HLT/NAACL-04 - Tutorials


			HLT/NAACL 2004

			Human Language Technology conference / North American chapter of the Association for Computational Linguistics annual meeting


	Tutorials

May 2-7, 2004
The Park Plaza Hotel,
one block from the
Boston Common

Finite-state Language Processing

Shuly Wintner
http://cs.haifa.ac.il/~shuly

Finite-state technology is becoming an invaluable tool for various levels of language processing. It is the computational means of choice for describing the phonology, lexicon and morphology of natural languages, but is used more and more for other purposes as well, including (shallow) parsing, word-level translation, named entity recognition, etc.

The tutorial will provide an introduction to the technology and its many applications in natural language processing. It starts with the very basics of finite-state devices and regular expressions and concludes with a sketch of how to design and implement a large-scale project. Several examples of real applications illustrate the formal material.

Tutorial Outline

Finite-state automata (FSA)
Regular expressions
Operations on automata
Applications of FSA in NLP
1. Storing lexicons
Regular relations
Finite-state transducers (FSTs)
Properties of FSTs
Applications of FSTs in NLP
1. Morphological analysis
2. Part of speech tagging
3. Translation dictionaries
Extended regular expression languages
Replace rules and composition
Applications
1. Markup
2. Morphological analysis and generation
3. Shallow parsing
Available tools

Target Audience

This tutorial is designed for computer scientists and linguistics alike. Acquaintance with basic formal language theory and knowledge of some programming language will be useful, but not mandatory.

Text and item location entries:
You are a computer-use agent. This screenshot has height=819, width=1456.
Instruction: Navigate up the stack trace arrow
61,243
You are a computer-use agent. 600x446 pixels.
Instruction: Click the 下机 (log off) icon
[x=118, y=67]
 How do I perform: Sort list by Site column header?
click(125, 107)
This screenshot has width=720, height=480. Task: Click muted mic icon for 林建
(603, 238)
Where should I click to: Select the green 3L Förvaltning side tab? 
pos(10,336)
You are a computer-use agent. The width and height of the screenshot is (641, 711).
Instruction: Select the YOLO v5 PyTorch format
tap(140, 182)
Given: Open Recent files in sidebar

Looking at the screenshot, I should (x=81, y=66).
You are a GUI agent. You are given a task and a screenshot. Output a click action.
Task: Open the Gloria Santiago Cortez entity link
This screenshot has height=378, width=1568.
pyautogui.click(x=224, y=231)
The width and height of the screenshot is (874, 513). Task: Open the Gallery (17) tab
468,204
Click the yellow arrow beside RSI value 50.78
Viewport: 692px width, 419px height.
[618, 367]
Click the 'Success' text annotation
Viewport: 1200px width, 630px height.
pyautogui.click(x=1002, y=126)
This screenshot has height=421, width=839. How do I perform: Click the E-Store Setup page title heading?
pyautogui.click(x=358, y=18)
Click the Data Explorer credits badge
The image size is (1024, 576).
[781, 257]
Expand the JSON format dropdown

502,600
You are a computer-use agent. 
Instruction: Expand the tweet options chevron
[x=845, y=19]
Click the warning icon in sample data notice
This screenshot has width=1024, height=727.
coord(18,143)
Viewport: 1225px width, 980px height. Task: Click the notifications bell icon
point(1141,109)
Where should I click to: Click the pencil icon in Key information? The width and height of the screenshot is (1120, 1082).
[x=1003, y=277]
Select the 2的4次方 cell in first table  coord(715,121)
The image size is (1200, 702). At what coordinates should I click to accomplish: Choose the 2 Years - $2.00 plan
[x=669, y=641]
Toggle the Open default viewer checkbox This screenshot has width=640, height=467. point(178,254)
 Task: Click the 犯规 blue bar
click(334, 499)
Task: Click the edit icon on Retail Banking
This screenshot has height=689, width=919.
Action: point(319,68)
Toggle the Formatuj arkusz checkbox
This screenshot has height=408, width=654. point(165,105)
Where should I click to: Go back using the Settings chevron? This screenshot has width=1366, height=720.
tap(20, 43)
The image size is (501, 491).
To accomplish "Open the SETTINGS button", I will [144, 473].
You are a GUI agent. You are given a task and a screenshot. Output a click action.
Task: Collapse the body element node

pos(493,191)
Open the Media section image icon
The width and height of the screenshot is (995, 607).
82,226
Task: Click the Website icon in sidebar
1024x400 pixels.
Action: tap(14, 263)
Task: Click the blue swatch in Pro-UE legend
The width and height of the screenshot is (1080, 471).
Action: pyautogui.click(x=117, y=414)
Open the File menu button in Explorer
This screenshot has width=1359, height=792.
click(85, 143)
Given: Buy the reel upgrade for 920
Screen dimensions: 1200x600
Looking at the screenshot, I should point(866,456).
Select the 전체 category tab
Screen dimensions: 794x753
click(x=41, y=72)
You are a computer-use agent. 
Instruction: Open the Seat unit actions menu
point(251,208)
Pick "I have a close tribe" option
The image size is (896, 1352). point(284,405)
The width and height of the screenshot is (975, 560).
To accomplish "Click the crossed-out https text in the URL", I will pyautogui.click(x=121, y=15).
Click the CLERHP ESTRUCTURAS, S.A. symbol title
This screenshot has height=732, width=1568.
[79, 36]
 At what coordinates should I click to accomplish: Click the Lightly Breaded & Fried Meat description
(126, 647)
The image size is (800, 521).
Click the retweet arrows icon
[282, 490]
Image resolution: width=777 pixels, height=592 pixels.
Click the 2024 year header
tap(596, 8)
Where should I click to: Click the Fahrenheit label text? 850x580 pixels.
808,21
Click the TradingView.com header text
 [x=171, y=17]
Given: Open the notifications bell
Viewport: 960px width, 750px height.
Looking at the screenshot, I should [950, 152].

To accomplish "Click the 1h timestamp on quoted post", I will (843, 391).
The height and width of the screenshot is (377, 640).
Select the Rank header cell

* TO-DO LIST
1. According to the tutorial page, at which hotel was HLT/NAACL 2004 held?
2. Return the lines of the listing from its first line up to and including the line with "Looking at the screenshot, I should (x=81, y=66).".

* ANSWERS FOR THIS EXERCISE
1. The Park Plaza Hotel, one block from the Boston Common.

2.
You are a computer-use agent. This screenshot has height=819, width=1456.
Instruction: Navigate up the stack trace arrow
61,243
You are a computer-use agent. 600x446 pixels.
Instruction: Click the 下机 (log off) icon
[x=118, y=67]
 How do I perform: Sort list by Site column header?
click(125, 107)
This screenshot has width=720, height=480. Task: Click muted mic icon for 林建
(603, 238)
Where should I click to: Select the green 3L Förvaltning side tab? 
pos(10,336)
You are a computer-use agent. The width and height of the screenshot is (641, 711).
Instruction: Select the YOLO v5 PyTorch format
tap(140, 182)
Given: Open Recent files in sidebar

Looking at the screenshot, I should (x=81, y=66).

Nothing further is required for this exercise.